Sarah earns $50,000 this year. She defers $4,000 into her 401 (k) account.
This means that Sarah will only report $46,000 in income for that year. If Sarah is in the 25% tax bracket and there are no other adjustments, this means that by deferring, Sarah avoids paying $1,000 in taxes. ($4,000 x 0.25 = $1,000)
When Sarah eventually withdraws money from her 401 (k) account, she will pay tax on the withdrawn money.
After-tax contributions to a non-Roth 401 (k) account
If an employee makes after-tax contributions to a non-Roth 401 (k) account, that money is commingled with the pre-tax contributions and add to the non-Roth 401 (k) basis.
How to calculate the taxable portion of the distribution when distributions are made?
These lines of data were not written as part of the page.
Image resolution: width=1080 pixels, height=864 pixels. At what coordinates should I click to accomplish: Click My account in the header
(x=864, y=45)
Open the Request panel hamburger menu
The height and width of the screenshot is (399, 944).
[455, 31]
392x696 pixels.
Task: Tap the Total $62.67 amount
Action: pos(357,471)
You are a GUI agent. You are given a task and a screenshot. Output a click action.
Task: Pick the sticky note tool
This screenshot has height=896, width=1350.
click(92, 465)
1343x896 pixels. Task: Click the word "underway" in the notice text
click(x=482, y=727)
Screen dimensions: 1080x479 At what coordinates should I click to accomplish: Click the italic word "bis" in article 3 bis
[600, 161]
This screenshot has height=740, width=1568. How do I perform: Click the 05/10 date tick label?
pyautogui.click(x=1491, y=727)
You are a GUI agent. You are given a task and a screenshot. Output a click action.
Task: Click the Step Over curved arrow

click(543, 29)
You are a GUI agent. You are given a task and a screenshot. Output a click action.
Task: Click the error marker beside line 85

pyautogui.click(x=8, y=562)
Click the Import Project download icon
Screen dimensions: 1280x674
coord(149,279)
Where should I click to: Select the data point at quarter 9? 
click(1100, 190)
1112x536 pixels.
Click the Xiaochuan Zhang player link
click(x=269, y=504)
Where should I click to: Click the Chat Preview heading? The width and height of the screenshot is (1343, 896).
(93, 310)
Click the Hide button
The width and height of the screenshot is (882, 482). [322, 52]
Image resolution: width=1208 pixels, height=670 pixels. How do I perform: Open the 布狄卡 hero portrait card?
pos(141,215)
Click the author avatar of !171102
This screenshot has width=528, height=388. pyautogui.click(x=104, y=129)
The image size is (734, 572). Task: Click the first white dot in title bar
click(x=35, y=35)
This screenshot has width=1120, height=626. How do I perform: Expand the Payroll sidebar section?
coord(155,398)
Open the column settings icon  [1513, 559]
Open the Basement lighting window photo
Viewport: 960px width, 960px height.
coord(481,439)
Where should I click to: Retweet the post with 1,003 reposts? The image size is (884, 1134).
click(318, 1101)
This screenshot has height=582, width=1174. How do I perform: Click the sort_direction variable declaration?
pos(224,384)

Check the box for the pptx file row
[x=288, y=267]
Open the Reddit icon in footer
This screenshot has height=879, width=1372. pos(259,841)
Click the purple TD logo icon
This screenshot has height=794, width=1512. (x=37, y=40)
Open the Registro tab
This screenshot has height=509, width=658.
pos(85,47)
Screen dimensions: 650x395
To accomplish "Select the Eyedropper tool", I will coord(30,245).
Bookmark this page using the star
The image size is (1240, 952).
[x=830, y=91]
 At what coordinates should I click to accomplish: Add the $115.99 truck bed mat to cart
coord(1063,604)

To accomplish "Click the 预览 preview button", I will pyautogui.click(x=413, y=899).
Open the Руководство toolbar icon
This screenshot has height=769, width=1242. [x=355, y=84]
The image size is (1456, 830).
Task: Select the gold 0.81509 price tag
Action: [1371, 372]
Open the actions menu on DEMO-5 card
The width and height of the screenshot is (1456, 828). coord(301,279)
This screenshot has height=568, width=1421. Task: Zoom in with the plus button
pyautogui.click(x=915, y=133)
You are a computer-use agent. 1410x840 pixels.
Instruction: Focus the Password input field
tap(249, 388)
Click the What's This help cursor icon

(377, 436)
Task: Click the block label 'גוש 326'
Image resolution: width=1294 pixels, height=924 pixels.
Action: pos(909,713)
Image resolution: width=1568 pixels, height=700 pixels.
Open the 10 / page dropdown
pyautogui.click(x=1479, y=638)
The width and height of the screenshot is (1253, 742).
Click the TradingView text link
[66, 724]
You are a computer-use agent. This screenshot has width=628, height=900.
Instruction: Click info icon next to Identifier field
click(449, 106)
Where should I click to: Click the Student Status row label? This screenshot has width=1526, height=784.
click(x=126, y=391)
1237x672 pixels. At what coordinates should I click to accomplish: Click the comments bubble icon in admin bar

It will be calculated as the ratio of the non-Roth contributions to the total 401 (k) basis. The rest of the distribution is tax-free and not included in the individual’s gross income for that year.
After-tax contributions to a Roth 401 (k) account
For accumulated after-tax contributions and earnings in a designated Roth 401 (k) account, certain distributions can be made tax-free if certain requirements are met.
- Distributions must be made more than 5 years after the first designated Roth contribution.
- Distributions must not be made before the year in which the owner of the Roth 401 (k) account turns 59 ½.
- N.B! Exceptions to the general requirements are found in IRS code section 72 (t).
You might have heard about the upper income limit cap for Roth IRAs, but for Roth 401 (k) contributions there is no such cap. This means that if you aren’t allowed to have a Roth IRA you can contribute to your Roth 401 (k) instead.